A verdade é que aquela marcha, aquela manifestação de indignação nacional produziu uma mudança no País. Lembrando o saudoso ex-Governador, ex-Ministro, ex-Senador, ex-Presidente desta Casa, Magalhães Pinto, é como se a configuração das nuvens tivesse mudado. Ele dizia: "Política é como nuvem; olhamos para o céu, num determinado momento ela tem uma configuração, passado aquele momento, toma outra configuração". Assim é o quadro político, assim foi a transformação que sucedeu à marcha da Oposição.  

O Senador Lúcio Alcântara, na véspera da marcha, pronunciou um belo e instrutivo discurso neste plenário, no qual expressou sua opinião de que o País não seria o mesmo depois dela, dada a sua grandeza.  

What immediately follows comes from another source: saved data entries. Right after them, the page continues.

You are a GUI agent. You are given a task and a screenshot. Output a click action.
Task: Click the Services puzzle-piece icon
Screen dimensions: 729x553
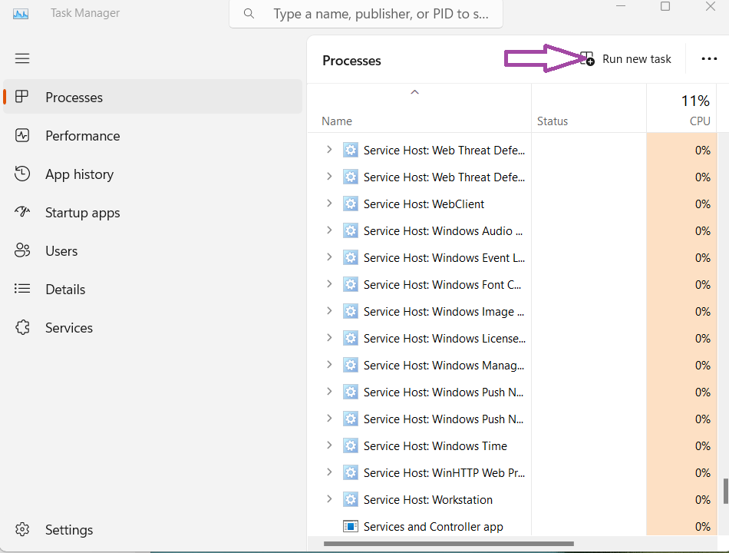point(22,328)
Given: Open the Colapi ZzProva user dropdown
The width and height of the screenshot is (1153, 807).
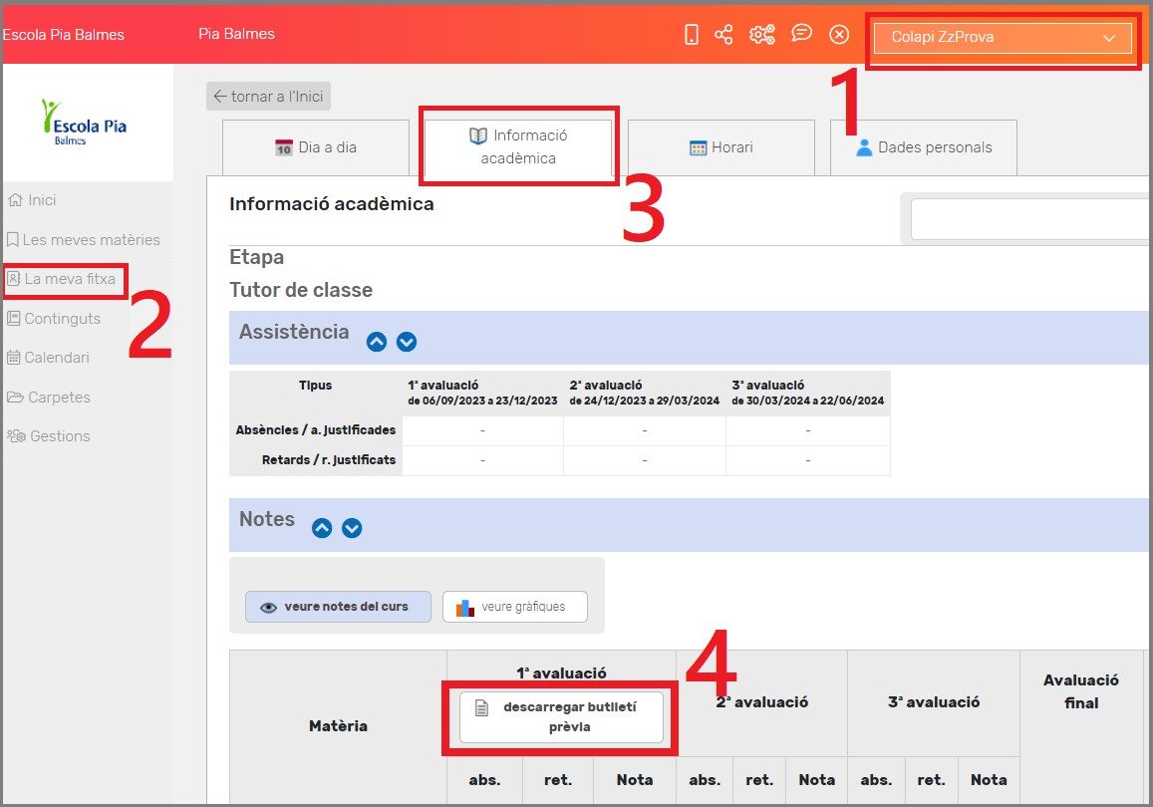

De fato, o quadro político do País modificou-se. Realmente, não é mais o mesmo. De forma nítida, passou a transparecer uma aflição crescente nas hostes governamentais, uma postura de dúvida quanto à condução da política econômica e a seus possíveis resultados. A chamada corrente desenvolvimentista cresceu, ascendeu com mais nitidez, agora não mais apenas na palavra do ex-Ministro Mendonça de Barros, mas na palavra de governadores do prestígio e da presença política de Tasso Jereissati e de Mário Covas, como que a exigir ênfase maior no crescimento econômico e na retomada do desenvolvimento sobre a austeridade e o rigor das metas de estabilidade monetária.  

O alvo dessas crises e dessas estocadas, evidentemente, era o Ministro Pedro Malan, que hoje simboliza, encarna e incorpora toda essa posição da política econômica do Governo de dar prioridade à estabilidade. Não obstante, o Ministro reafirma, repetidas vezes, que também deseja o desenvolvimento sustentado e o cumprimento dos compromissos com o desenvolvimento social. Igualmente, S. Sª afirma que dá prioridade a isso, mas que na verdade a estabilidade da moeda constitui o primordial. E dá sua justificativa, invocando a crueldade do passado, quando a hiperinflação prejudicou de forma acachapante os brasileiros de origem mais modesta, os pobres, os excluídos, aqueles sem nenhuma capacidade de defesa contra a inflação.  

Sr. Presidente, o Ministro Pedro Malan, dentro de sua concepção do modelo adotado pelo Governo, está cercado de razão. Trata-se de um homem competente, sério, ético, respeitável sob todos os pontos de vista e que mantém sua posição de firmeza no programa de longo prazo. S. Sª acredita que, ao fim do segundo mandato do Presidente Fernando Henrique Cardoso, o Brasil poderá reencontrar-se com o desenvolvimento e terá uma distribuição de renda em níveis moralmente mais aceitáveis. Sendo assim, recusa-se a criar o que chama de "artificial bolha de desenvolvimento", porque esta, em sua opinião, não possui qualquer possibilidade de duração.  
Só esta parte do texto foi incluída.